Multi-Tenancy: Shared Infrastructure, Isolated Data

Multi-tenancy lets multiple customers share infrastructure while keeping data isolated. Explore schema strategies, tenant isolation patterns, and SaaS architecture.

published: reading time: 12 min read

Multi-Tenancy: Shared Infrastructure, Isolated Data

Multi-tenancy is how most SaaS applications work. You deploy one application that serves thousands of customers, with each customer’s data kept separate. The appeal is obvious: shared infrastructure means lower costs, easier maintenance, fewer deployment pipelines.

But the complexity does not disappear. It moves. Instead of managing many isolated deployments, you manage isolation within a shared environment. Get isolation wrong and you leak data between tenants. Get performance wrong and one loud neighbor drowns out everyone else.

What is Multi-Tenancy?

A tenant is a group of users who share access to the same data. In a multi-tenant system, one application instance serves multiple tenants. Each tenant cannot see or access other tenants’ data.

Single-tenancy is the alternative: each customer gets their own application and database. Stronger isolation, higher costs.

*DATASET*.
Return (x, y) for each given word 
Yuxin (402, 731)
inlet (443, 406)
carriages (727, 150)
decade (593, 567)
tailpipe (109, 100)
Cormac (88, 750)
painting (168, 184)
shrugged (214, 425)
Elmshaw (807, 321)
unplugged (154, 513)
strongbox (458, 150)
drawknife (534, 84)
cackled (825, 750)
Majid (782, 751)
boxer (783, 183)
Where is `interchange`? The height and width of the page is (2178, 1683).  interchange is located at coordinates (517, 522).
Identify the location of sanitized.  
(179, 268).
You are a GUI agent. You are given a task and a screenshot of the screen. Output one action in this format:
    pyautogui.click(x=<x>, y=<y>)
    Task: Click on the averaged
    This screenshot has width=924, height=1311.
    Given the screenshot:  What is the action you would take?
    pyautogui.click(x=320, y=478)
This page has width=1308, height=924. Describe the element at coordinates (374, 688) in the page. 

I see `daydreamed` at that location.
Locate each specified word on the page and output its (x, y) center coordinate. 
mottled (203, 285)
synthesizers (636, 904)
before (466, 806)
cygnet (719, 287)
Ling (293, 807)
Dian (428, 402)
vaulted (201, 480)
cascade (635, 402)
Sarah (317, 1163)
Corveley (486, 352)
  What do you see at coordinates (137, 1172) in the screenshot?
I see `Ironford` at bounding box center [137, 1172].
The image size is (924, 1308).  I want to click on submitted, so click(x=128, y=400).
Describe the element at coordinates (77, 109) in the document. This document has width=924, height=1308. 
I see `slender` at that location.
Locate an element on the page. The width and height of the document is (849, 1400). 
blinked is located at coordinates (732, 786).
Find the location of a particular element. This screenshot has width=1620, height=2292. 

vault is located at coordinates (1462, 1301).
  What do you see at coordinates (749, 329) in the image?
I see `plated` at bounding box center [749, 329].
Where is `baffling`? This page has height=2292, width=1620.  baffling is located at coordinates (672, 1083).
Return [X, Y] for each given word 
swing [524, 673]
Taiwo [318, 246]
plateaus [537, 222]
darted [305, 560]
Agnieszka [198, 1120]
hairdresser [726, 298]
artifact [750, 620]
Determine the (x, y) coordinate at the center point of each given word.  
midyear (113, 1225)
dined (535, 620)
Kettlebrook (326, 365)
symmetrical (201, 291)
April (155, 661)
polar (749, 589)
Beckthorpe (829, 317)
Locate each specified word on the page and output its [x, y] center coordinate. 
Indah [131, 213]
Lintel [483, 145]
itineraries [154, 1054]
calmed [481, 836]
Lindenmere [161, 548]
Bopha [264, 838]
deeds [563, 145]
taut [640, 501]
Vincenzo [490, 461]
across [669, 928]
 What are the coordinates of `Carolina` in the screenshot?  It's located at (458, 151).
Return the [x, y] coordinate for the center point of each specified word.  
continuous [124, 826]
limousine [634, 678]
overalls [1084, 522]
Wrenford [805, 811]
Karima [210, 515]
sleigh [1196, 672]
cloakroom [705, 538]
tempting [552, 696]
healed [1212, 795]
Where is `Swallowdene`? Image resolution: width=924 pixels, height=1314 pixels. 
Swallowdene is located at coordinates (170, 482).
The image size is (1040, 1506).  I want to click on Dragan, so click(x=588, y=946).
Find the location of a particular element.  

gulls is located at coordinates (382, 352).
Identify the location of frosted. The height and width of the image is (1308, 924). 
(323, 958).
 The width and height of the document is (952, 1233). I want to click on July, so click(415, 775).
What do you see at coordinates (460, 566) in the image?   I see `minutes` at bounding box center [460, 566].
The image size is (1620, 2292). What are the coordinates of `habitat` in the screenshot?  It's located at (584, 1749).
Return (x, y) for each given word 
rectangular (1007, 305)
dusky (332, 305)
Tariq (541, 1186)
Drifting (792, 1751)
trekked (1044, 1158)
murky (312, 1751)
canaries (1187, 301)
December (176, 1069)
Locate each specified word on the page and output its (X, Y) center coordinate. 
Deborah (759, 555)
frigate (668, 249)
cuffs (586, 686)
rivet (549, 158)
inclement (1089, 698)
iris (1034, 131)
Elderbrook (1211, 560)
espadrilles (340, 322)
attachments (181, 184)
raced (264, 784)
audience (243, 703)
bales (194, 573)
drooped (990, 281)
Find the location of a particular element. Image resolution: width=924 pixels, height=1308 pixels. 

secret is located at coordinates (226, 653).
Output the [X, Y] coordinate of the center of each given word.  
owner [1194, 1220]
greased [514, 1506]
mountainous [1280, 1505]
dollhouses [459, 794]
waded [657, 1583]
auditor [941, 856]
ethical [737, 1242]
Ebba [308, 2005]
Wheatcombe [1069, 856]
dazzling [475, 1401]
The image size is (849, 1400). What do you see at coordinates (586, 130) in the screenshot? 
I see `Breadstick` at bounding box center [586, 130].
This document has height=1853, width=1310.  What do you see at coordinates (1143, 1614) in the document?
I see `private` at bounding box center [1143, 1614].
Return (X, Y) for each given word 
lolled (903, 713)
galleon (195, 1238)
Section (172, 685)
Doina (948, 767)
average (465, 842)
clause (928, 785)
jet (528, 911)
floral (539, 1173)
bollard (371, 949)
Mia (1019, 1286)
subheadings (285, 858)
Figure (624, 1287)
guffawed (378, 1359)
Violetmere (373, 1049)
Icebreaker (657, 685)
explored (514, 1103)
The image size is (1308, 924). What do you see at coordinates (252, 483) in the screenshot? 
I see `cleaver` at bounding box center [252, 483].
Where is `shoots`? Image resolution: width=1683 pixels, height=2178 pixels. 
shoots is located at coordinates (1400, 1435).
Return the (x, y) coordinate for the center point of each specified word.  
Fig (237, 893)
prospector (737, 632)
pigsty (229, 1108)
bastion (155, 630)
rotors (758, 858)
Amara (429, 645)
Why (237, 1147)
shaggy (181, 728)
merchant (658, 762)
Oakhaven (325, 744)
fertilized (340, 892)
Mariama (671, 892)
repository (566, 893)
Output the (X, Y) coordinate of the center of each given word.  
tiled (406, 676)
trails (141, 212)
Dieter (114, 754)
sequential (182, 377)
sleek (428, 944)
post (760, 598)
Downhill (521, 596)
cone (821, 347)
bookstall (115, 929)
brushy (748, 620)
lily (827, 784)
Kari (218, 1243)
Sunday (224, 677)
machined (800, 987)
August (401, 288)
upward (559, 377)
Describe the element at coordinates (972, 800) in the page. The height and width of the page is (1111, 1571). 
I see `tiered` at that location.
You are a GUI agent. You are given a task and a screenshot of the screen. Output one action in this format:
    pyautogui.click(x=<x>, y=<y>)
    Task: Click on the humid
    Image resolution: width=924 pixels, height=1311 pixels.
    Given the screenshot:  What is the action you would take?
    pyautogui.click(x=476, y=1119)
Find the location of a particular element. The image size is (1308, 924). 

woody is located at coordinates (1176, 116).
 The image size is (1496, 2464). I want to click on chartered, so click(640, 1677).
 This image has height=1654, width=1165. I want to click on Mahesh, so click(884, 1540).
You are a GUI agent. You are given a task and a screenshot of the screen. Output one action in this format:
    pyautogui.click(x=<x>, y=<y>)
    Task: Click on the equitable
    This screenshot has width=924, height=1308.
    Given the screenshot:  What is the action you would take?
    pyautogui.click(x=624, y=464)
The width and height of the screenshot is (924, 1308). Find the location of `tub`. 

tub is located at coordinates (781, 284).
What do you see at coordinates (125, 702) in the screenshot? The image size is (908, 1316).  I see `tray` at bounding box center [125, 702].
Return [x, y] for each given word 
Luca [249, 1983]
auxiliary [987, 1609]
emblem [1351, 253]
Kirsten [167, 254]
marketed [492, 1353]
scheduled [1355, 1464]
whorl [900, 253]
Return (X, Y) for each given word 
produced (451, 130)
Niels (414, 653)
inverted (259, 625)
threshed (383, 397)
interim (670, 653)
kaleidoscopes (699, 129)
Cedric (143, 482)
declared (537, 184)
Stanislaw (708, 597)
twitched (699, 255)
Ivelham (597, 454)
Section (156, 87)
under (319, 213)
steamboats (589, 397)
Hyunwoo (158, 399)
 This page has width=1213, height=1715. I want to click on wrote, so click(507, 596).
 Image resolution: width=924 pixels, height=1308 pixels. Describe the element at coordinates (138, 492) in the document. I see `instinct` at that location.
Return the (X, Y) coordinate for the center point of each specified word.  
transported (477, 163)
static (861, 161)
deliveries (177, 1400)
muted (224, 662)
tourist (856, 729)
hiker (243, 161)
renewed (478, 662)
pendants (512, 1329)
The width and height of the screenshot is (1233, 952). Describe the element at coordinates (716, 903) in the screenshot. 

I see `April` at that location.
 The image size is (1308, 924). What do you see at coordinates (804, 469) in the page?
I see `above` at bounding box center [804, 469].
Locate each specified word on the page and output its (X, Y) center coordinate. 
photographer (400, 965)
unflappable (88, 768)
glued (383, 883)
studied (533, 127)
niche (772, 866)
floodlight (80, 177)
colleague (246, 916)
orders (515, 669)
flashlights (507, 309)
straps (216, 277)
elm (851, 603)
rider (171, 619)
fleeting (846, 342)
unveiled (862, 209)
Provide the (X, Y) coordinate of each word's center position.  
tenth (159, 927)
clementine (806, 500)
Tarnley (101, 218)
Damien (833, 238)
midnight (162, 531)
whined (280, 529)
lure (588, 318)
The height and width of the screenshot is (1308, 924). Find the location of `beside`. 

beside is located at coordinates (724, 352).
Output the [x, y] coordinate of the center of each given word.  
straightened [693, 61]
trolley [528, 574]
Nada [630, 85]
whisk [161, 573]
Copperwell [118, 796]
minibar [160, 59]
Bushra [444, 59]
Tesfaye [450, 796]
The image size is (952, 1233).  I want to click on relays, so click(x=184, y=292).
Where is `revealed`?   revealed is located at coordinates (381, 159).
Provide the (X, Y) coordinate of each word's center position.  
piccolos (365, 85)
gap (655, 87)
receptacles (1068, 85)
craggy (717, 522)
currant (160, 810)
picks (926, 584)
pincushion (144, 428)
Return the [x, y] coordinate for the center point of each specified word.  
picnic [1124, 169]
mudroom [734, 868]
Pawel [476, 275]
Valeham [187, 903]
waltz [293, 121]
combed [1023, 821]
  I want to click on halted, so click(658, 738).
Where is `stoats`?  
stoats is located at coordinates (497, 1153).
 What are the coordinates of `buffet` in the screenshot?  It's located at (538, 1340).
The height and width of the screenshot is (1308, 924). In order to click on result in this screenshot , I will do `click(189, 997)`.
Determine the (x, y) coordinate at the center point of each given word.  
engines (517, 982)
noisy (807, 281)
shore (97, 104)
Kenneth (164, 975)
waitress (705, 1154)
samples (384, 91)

*REQUIRED ACTIONS*.
A: In the multi-tenancy article, write out everything from "published: reading time: 12" down to "other tenants’ data." without changing a word.
B: Reproduce the rows verbatim, everything from the line containing "at (458, 151)." down to the line containing "Swallowdene is located", with both of those lines included.

*RESPONSES FOR EACH TASK*.
A:
published: reading time: 12 min read

Multi-Tenancy: Shared Infrastructure, Isolated Data

Multi-tenancy is how most SaaS applications work. You deploy one application that serves thousands of customers, with each customer’s data kept separate. The appeal is obvious: shared infrastructure means lower costs, easier maintenance, fewer deployment pipelines.

But the complexity does not disappear. It moves. Instead of managing many isolated deployments, you manage isolation within a shared environment. Get isolation wrong and you leak data between tenants. Get performance wrong and one loud neighbor drowns out everyone else.

What is Multi-Tenancy?

A tenant is a group of users who share access to the same data. In a multi-tenant system, one application instance serves multiple tenants. Each tenant cannot see or access other tenants’ data.

B:
 What are the coordinates of `Carolina` in the screenshot?  It's located at (458, 151).
Return the [x, y] coordinate for the center point of each specified word.  
continuous [124, 826]
limousine [634, 678]
overalls [1084, 522]
Wrenford [805, 811]
Karima [210, 515]
sleigh [1196, 672]
cloakroom [705, 538]
tempting [552, 696]
healed [1212, 795]
Where is `Swallowdene`? Image resolution: width=924 pixels, height=1314 pixels. 
Swallowdene is located at coordinates (170, 482).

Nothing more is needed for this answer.